Irresistible (if unconvincing) homages to Gay Talese aside, the state of Biden’s voice (raspy, and at times so quiet as to be barely audible) and the things he said with it (muddled, and at times barely comprehensible) were the top media takeaway from his debate last night with Donald Trump—the first of two this presidential cycle, hosted by CNN. (Though at this point, the chances of the second ever happening are surely diminished.) Some journalists wondered aloud why Biden’s campaign hadn’t leaked his cold beforehand as an expectation-management measure, though others weren’t buying it as an explanation for his verbal shortcomings. (The Atlantic’s Mark Leibovich dismissed news of the cold in one word: “Whatever.”) Either way, The Age Question was suddenly looming again. At least one outlet that was criticized for questioning Biden’s faculties in the past took a victory lap. And various pooh-bahs of the media establishment declared that Biden should drop out of the race for the good of the country and his party. “President Biden,” Nicholas Kristof concluded in the New York Times: “I’ve Seen Enough.”
As the debate wrapped up, The Atlantic’s McKay Coppins predicted that “the news smorgasbord tomorrow is going to be a lot of ‘CAMPAIGN INSIDERS PANIC’ with a healthy heaping of ‘Senior Democrats are exploring ways to replace Biden on the ticket’ plus a side of ‘This is CNN’s fault somehow, I am mad at Jake Tapper.’” Not that he needed to wait till tomorrow for any of these narratives to emerge. Amid all the PANIC, CNN’s role in the debate was arguably something of an afterthought in the aftermath—which might have been exactly what the network’s leaders wanted. (Mark Thompson, the CEO, predicted before the debate that “much of the reaction of the public, the rest of the media and other politicians is going to depend on President Trump and President Biden, who are the stars of the show”; David Chalian, CNN’s political director, said that “the stakes are highest” for Trump and Biden.) But its performance nonetheless attracted a wide range of reviews. So how did CNN do? And how did the rest of the press do in covering the fallout?
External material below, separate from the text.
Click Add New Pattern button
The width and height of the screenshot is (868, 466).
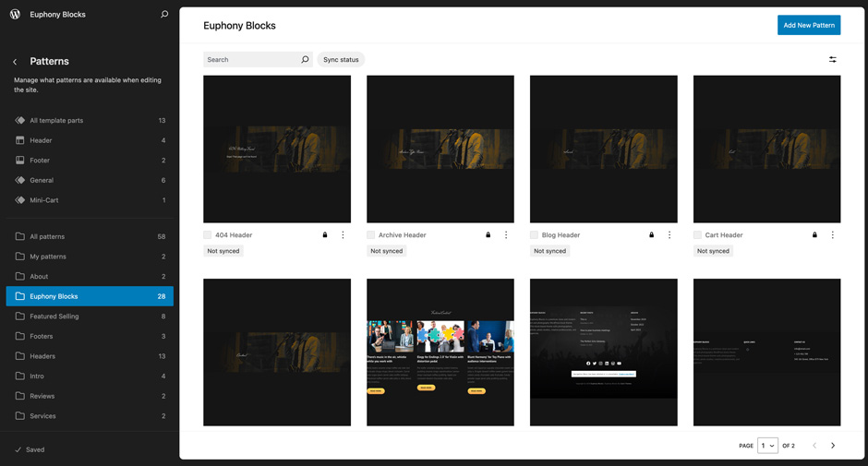click(808, 25)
Ahead of time, media reporters wrote that the stakes of the debate would be high for CNN—for the first time in decades, a network was organizing a presidential debate entirely under its own steam after the Trump and Biden campaigns agreed to circumvent the Commission on Presidential Debates, the nonpartisan organization that traditionally sets the ground rules. The coverage focused, in particular, on two changes that CNN would make to the format: there would be no studio audience—a response, perhaps, to the distracting and skewed reactions of Trump supporters at the network’s disastrous town hall with the former president last year—and candidates would have their mics silenced when they weren’t talking, a response to the raucous, mostly Trump-driven cross-talk of the first presidential debate in 2020. Thompson told the Times that the debate would be formatted “in a way, at least in principle, that is designed to get as much light as possible, and not to be overwhelmed with heat.”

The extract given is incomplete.